3MO - Association of the research-based HER2DX signatures with survival in early-stage triple-negative breast cancer (eTNBC)

Background

The HER2DX assay is prognostic in early-stage HER2-positive breast cancer by integrating tumor and nodal staging, and the expression of 3 gene signatures tracking immunoglobulin (IGG)-mediated immunity, proliferation, and luminal differentiation. Here, we assessed the prognostic value of each of the 3 HER2DX signatures in eTNBC.

Methods

Clinical and genomic data from 704 patients with eTNBC were retrieved from METABRIC (n=267), TCGA (n=118), GSE58812 (n=107), SCANB (n=126), GSE21653 (n=86). Association of IGG signature with event-free survival (EFS) was also obtained from CALGB40603 (n=443). Univariate cox regression models were used to evaluate each of the 3 signatures with relapse-free survival (RFS), EFS and overall survival (OS). Results were pooled using a random effects model to select signatures most consistently associated with survival. A new research-based HER2DX risk score with the IGG signature, tumor size (pT1 vs other) and nodal status (pN0 vs pN1 vs pN2-3) was also evaluated. Univariate cox regression models and C-statistics were used to evaluate the prognostic value of each variable.

Results

Among the 3 signatures, the 14-gene IGG signature was associated with better RFS/OS in METABRIC, better EFS in GSE21653 and CALGB40603 and better OS in SCANB (Table). The pooled analysis confirmed the association of IGG signature with RFS/EFS (HR=0.81 [95% CI 0.70-0.93], I²=18%) and OS (HR=0.80 [0.69-0.92], I²=0%). The new research-based risk score integrating tumor size, nodal status, and IGG signature (called TNBC-DX) was significantly associated with RFS/EFS and OS in all datasets (Table). TNBC-DX risk score showed higher predictive performance compared with clinical variables alone, with a C-index ranging from 0.61 to 0.80 across datasets. Table: 3MO

Conclusions

A risk score integrating tumor size, nodal staging and the IGG signature might be a valuable prognostic biomarker in eTNBC.
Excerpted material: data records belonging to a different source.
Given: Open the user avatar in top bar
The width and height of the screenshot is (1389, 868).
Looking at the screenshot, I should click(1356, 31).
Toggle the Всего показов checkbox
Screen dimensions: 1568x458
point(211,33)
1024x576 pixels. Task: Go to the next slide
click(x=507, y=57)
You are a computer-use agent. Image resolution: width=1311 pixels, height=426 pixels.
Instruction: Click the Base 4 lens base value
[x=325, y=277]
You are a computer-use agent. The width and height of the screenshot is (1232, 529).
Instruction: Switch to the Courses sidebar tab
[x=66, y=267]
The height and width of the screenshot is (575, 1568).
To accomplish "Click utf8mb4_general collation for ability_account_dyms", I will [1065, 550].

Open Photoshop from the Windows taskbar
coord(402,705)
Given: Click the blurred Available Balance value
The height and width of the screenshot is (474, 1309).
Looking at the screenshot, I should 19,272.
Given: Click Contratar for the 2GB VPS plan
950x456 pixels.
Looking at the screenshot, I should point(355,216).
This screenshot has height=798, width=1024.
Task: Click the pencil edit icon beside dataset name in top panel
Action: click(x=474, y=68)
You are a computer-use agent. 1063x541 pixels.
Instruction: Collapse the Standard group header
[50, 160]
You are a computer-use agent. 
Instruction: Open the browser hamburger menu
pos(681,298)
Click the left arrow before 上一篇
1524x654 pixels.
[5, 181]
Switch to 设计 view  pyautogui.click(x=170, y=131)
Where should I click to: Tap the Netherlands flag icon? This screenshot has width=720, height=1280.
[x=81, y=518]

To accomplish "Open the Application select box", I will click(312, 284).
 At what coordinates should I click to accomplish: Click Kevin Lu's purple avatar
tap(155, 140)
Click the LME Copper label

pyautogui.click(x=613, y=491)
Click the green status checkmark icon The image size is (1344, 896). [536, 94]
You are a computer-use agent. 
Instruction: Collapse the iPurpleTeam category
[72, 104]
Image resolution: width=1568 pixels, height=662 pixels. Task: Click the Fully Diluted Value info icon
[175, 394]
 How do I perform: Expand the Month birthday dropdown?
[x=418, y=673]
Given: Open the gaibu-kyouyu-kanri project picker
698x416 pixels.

Legal entity responsible for the study

The authors.

Funding

Has not received any funding.

Disclosure

F. Brasó-Maristany, L. Paré: Financial Interests, Personal, Licensing Fees, HER2DX patent: Reveal Genomics. P.F. Conte: Financial Interests, Personal, Advisory Board: Daiichi Sankyo/Lilly, Reveal Genomics, Gilead Sciences; Financial Interests, Personal, Speaker’s Bureau: Roche/Genentech, AstraZeneca, Tesaro, BMS, Eli Lilly; Financial Interests, Institutional, Research Grant: Roche, Merck KGaA, Novartis, BMS; Financial Interests, Personal, Licensing Fees, HER2DX Patent: Reveal Genomics; Financial Interests, Personal, Expert Testimony: Roche, AstraZeneca; Financial Interests, Personal, Other, Travel Accomodations: AstraZeneca, Celgene, Novartis, Pfizer. A. Vivancos: Financial Interests, Personal, Stocks/Shares: Reveal Genomics. P. Villagrasa Gonzalez: Financial Interests, Personal, Stocks/Shares: Reveal Genomics; Financial Interests, Personal, Advisory Board: Reveal Genomics; Financial Interests, Personal, Licensing Fees, HER2DX patent: Reveal Genomics. J. Parker: Financial Interests, Personal, Stocks/Shares: Reveal Genomics; Financial Interests, Personal, Advisory Board: Reveal Genomics. C.M. Perou: Financial Interests, Personal, Stocks/Shares: Reveal Genomics, BioClassifier LLC; Financial Interests, Personal, Advisory Board: Reveal Genomics. A. Prat: Financial Interests, Personal, Stocks/Shares: Reveal Genomics; Financial Interests, Personal, Advisory Board: Reveal Genomics; Financial Interests, Personal, Licensing Fees, HER2DX patent: Reveal Genomics; Financial Interests, Personal and Institutional, Other, Grants and Personal Fee: Daiichi Sankyo Roche AstraZeneca Foundation Medicine Oncolytics Biotech Novartis. All other authors have declared no conflicts of interest.